Slow Food is a non-profit, eco-gastronomic member-supported organization that was founded in 1989 to counteract fast food and fast life, the vanishing of local food traditions and people’s dwindling interest in the food they eat where it originates from, how it tastes and how our food choices affect the rest of the world. With this taken into perspective Slow Food brings together pleasure and responsibility, and makes them inseparable.
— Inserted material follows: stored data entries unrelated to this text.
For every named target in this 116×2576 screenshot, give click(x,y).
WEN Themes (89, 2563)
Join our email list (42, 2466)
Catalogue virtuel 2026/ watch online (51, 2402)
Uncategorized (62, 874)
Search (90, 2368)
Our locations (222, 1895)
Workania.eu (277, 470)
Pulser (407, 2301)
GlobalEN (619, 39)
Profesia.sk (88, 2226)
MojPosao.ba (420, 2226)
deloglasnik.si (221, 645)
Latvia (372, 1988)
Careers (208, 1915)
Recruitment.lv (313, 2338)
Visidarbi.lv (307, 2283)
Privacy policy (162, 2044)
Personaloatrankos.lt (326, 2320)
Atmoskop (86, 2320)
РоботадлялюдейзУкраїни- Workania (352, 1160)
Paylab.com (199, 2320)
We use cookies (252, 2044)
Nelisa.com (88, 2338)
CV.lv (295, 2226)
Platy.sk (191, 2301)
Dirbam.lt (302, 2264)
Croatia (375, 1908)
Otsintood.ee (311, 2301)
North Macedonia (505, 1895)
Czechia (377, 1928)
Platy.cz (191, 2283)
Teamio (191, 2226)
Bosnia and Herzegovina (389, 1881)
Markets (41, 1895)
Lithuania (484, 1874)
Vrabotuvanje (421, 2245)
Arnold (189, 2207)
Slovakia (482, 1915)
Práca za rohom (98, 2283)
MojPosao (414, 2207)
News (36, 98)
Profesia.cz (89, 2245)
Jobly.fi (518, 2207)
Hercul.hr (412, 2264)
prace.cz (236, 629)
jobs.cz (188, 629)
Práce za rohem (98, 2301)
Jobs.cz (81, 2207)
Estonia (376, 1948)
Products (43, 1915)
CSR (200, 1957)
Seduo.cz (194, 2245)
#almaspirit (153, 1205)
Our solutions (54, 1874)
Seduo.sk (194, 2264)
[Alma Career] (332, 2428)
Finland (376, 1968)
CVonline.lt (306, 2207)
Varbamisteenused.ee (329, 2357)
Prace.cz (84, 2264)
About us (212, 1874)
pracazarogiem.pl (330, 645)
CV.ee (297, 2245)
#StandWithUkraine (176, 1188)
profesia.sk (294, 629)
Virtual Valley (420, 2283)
‘Today, we have over 100,000 members in 132 countries that support Slow Food and Sri Lanka now endorses that eco-gastronomy is the best way to move forward in the culinary world. Our movement borne at Mount Lavinia Hotel is founded upon this concept of eco-gastronomy and totally endorses that there is a strong link between plate and planet’ he added,

Hence, the initiative very appropriately known farm to table was instilled at Mount Lavinia Hotel. The Slow Food concept which rides on the farm to table motto, offers the freshest dishes prepared from local ingredients found within the destination. The culinary team at Mount Lavinia Hotel is ready to make you experience just how good genuine global cuisine can be, especially when it’s locally sourced, creatively presented, and enjoyed in a casual ambiance.

The General Manager, Anura Dewapura states, ‘Our concept for the month of July was Mediterranean style cooking from a range of produce found across our own country is absolutely the essence of Slow Food. Hence the mixture of shared cultures brings out the best in culinary excellence.” He also confirms that, “The experience and various backgrounds of our Chefs who are in the Slow Food Team give us the unique ability to recreate signature dishes that are synonymous to Mount Lavinia Hotel.”

Kamal Munasinghe Director Food and Beverage of the Mount Lavinia Hotel states, “We’re proud of our new cooking initiative and the fact that we’re leaving a smaller environmental footprint while working closely with our own local growers endorses our commitment to the planet.” And he continues to state, “Above all, we’re focused on preparing a delicious meal for you to enjoy while at Mount Lavinia Hotel.”
The month of August it will be Cuban Family Dinner – with Cigars, Congos, Dominos and Mojitos take you through a slow and a pleasurable journey through the varying tastes of Cuban cuisine however with local ingredients. In the following month you can enjoy ‘a passage to India’ created and menu engineered by Chef Ranga.

Chef Leo will take the concept Slow Food to the south and the cultural triangle so that the culinary traditions could be blended into the Slow Food concept to surface authentic and unique creations synonymous to Sri Lanka.